Brizuela lives in Harrison City but practiced medicine out of offices in Connellsville, Fayette County, and Morgantown, W.Va., and a drug treatment center in Weirton, W.Va. The latter, known as Advance Healthcare Inc., was closed down after federal authorities began an investigation into Brizuela and Naum’s prescription practices.
A federal grand jury indicted the two in 2018. A business associate, Eric Drake, also was indicted.
They were accused of conspiring to distribute the Schedule III controlled substance buprenorphine, often sold under the brand name Suboxone, to opioid addicts without proper medical supervision and against federal regulations from 2008-16.
“The evidence at trial will be that Dr. Naum and Dr. Brizuela essentially leased their (Drug Enforcement Administration) registration numbers to Advance Healthcare co-owner Eric Drake and Sharon Jackson, a registered nurse, in exchange for monthly payments of several thousand dollars,” Assistant U.S. Attorney Sarah Wagner said in a motion.
Drake pleaded guilty in October to one count of distribution of a controlled substance. Jackson pleaded guilty in 2017 to one count of conspiracy to distribute.
In January, after a seven-day trial in Clarksburg, W.Va., Brizuela was convicted of 15 of the original 37 counts in the indictment. He was acquitted on 15 counts involving an alleged kickback scheme and on six of 21 distribution charges stemming from the Morgantown practice.
The conspiracy charge was being handled separately, but court documents filed last week said Brizuela would be unable to attend the trial because of an “acute medical emergency resulting in surgery.”
On Monday, U.S. District Judge Irene Keeley granted a government motion dismissing the conspiracy charge against Brizuela but preserving it for a later date.

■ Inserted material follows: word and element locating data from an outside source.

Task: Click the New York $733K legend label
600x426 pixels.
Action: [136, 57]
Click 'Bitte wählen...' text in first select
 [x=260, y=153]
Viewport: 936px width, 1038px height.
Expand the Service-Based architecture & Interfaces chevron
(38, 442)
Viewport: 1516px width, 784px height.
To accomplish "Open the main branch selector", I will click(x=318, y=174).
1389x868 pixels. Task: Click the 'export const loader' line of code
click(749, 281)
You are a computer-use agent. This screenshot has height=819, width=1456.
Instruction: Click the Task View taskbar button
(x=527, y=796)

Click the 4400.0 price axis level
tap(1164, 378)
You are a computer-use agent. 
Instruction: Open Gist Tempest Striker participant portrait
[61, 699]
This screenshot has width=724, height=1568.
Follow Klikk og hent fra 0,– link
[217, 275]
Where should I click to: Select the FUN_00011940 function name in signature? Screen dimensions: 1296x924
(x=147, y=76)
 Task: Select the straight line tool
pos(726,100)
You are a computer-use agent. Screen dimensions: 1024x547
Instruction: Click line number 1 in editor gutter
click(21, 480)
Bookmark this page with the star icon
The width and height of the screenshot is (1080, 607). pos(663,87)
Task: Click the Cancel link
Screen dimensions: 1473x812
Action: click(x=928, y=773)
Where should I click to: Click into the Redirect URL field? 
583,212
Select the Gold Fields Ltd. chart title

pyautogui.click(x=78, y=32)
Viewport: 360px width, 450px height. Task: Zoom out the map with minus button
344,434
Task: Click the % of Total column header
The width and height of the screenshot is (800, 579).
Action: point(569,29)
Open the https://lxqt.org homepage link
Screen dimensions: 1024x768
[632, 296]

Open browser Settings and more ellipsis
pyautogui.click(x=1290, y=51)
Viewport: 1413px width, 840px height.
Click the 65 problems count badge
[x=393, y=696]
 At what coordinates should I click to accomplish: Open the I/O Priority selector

Pittsburgh attorney Douglas Sughrue said he and the U.S. Attorney’s Office in Wheeling reached a “tolling” agreement whereby the statute of limitations will be paused pending Brizuela’s appeal of his January conviction.
If the appeal is successful, the government will have 60 days after the appeal becomes final in which to refile the conspiracy charge against Brizuela.
Meanwhile, Naum’s trial is scheduled to proceed as planned Tuesday. His attorney, Ronald Chapman II, of Troy, Mich., has filed a motion for the dismissal of five of the 10 counts contained in the indictment.
According to the indictment, Naum and Brizuela illegally delegated the prescribing of Suboxone prescriptions to Drake and Jackson. Although the doctors had a waiver allowing them to prescribe Suboxone for medication-assisted treatment of opioid addicts, the other office personnel were not authorized to do so, according to court documents.
In 2016, Congress amended the Drug Addiction Treatment Act of 2000 to allow nurse practitioners and physician assistants to obtain waivers — but not registered nurses.
“The evidence at trial will be that neither physician regularly saw their patients; neither physician determined the appropriate dosages of Suboxone; and neither physician ordered prescriptions for Suboxone to the patients at Advance Healthcare,” Wagner said in a motion.
“Instead, both physicians generally saw their patients, at best, on one occasion, and allowed Ms. Jackson to give cursory examinations to patients (including new patients), to decide what amount of Suboxone to give patients, and then to order and call in those prescriptions to local pharmacies, all without the supervision of the doctors,” Wagner said.
Naum, however, contends the practices at Advance Healthcare were well within the norm for medication-assisted treatment and similar to the hub-and-spoke model being used in some states.
“While this (court) district is prosecuting physicians for expanding treatment through the use of nurses and other providers, the state of Vermont is applauding it,” Chapman said in a court filing.
In the Vermont hub-and-spoke system, “hubs” are regional addiction treatment centers staffed by a doctor and a team of nurses and other clinicians, while “spokes” are regular doctors’ offices qualified to provide medication-assisted treatment.